Family, friends, strangers say farewell to coffee shop owner killed in Durham explosion

North Carolina
Kong Yung Lee

Family, friends, and strangers who have become family said farewell Wednesday to a Durham coffee shop owner who died four weeks earlier in a gas line explosion.

Kong Yung Lee’s funeral at New Horizon Church in Durham celebrated the life and legacy of the owner of Kaffeinate on Duke Street. A blast beneath the building on April 10 killed Lee and also fatally injured Dominion Energy employee Jay Rambeaut, who died after two weeks in intensive care.

Lee’s daughter Diana reflected on her father’s love for his family and for others, as her younger brother Raymond stood by her side.

“My dad’s story is really the story of the American Dream,” Lee said. “He used to tell us that he didn’t feel quite like he belonged in America, but he also didn’t feel like he belonged in Korea, which is a fact for many one-and-a-half generation immigrant Americans like him.

“Even I feel that, too, being his child, and I can’t imagine how much worse it would have been for him growing up, but the American Dream is fighting through that day after day so your kids can grow up with a better life.”

Kong Lee immigrated to the United States in 1972, when he was 14 years old.
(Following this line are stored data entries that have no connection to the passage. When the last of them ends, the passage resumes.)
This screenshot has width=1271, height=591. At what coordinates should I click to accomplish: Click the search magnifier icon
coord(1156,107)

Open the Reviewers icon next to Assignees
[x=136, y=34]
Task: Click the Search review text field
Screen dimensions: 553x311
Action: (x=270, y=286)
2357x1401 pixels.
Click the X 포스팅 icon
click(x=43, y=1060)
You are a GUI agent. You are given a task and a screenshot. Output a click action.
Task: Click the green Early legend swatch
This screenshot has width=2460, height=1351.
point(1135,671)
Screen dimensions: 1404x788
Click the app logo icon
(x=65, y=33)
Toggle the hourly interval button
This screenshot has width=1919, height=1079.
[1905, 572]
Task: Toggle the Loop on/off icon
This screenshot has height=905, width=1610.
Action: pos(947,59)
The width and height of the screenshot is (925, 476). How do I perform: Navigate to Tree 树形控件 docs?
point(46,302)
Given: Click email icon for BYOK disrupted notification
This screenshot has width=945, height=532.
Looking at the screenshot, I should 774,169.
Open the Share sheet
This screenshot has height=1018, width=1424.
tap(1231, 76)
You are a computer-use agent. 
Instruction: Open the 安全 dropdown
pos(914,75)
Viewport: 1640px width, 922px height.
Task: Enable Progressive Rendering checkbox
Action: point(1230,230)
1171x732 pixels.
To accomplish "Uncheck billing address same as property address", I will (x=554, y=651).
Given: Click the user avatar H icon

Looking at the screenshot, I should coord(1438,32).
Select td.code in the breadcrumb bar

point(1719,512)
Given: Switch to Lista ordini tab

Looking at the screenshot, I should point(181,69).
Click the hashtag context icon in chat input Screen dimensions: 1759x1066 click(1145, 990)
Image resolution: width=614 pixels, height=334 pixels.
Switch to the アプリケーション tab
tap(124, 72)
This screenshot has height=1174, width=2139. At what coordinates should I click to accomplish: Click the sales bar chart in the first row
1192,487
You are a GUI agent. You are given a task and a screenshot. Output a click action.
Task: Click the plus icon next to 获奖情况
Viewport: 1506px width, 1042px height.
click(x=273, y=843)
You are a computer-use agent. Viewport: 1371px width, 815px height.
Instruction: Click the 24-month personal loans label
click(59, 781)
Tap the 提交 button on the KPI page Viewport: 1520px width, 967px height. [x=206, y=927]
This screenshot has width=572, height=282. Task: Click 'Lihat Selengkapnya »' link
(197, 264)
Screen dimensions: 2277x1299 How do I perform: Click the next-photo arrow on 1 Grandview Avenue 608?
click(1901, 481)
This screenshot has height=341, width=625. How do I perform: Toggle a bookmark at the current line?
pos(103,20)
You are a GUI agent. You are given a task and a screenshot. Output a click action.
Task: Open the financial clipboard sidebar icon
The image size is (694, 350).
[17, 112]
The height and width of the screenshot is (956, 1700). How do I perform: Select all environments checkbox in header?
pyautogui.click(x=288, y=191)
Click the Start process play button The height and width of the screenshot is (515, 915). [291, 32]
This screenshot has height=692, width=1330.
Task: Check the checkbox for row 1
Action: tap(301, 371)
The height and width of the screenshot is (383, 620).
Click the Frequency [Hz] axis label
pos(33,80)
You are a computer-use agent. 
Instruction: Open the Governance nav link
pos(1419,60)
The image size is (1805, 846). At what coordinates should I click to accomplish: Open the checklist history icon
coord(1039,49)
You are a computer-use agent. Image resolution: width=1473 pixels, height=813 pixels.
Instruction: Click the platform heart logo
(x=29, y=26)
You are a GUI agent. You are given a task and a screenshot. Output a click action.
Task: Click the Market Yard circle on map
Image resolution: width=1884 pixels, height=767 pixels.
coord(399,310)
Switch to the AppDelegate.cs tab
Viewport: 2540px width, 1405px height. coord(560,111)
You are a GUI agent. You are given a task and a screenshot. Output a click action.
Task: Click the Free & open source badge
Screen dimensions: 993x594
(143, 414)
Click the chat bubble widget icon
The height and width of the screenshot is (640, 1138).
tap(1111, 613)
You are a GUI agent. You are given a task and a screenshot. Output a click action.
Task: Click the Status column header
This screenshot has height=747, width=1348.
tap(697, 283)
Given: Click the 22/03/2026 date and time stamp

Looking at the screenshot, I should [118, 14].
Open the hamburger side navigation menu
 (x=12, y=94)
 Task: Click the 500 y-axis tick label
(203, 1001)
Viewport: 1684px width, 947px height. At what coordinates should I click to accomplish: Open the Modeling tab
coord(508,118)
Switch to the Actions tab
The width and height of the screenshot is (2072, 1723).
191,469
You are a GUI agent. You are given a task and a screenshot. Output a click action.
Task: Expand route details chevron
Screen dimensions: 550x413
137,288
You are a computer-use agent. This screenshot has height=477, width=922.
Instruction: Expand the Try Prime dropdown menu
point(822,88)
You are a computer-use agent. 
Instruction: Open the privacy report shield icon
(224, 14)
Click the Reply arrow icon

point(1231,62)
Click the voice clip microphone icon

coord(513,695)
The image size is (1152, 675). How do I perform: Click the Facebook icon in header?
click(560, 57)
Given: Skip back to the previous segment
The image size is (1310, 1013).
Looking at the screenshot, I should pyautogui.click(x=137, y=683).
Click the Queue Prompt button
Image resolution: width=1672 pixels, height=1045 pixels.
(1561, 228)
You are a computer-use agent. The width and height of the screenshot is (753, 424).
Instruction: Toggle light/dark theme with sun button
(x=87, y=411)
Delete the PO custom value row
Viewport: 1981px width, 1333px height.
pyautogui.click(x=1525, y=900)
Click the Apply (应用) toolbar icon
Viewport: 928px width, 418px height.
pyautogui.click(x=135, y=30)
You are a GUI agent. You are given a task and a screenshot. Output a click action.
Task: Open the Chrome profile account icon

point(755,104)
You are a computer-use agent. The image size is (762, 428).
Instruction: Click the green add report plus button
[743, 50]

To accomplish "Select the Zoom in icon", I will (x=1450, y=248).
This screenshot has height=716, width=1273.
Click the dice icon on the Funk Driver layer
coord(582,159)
He lived first in New York before making North Carolina home. Lee and his wife worked 12 hour days at a dry cleaning business for many years, which Diana said provided for her and Raymond to take music lessons and play sports and participate in other after-school activities.

When the laundry business closed, Lee worked as a package handler for Amazon, a print and copy associate at Office Depot, and delivered pizzas, which he did not mention to his children for years out of concern they might fear for his safety.

“My brother and I helped him open Kaffeinate to give him a break, to give him a place where he wasn’t burned or covered in sweat or hurting or his shoulders or breaking his back,” Diana Lee said.

“My dad opened Kaffeinate to fulfill a dream he always had of being able to serve people and bring them a smile with their coffee or their waffle or their cut-up fruit,” she said.

“He struggled with where he belonged but he didn’t want anyone else to feel that way. He wanted to create somewhere everyone belonged and felt safe and comfortable and accepted, and the beauty of reading and hearing all of your comments is that my dad, he succeeded.”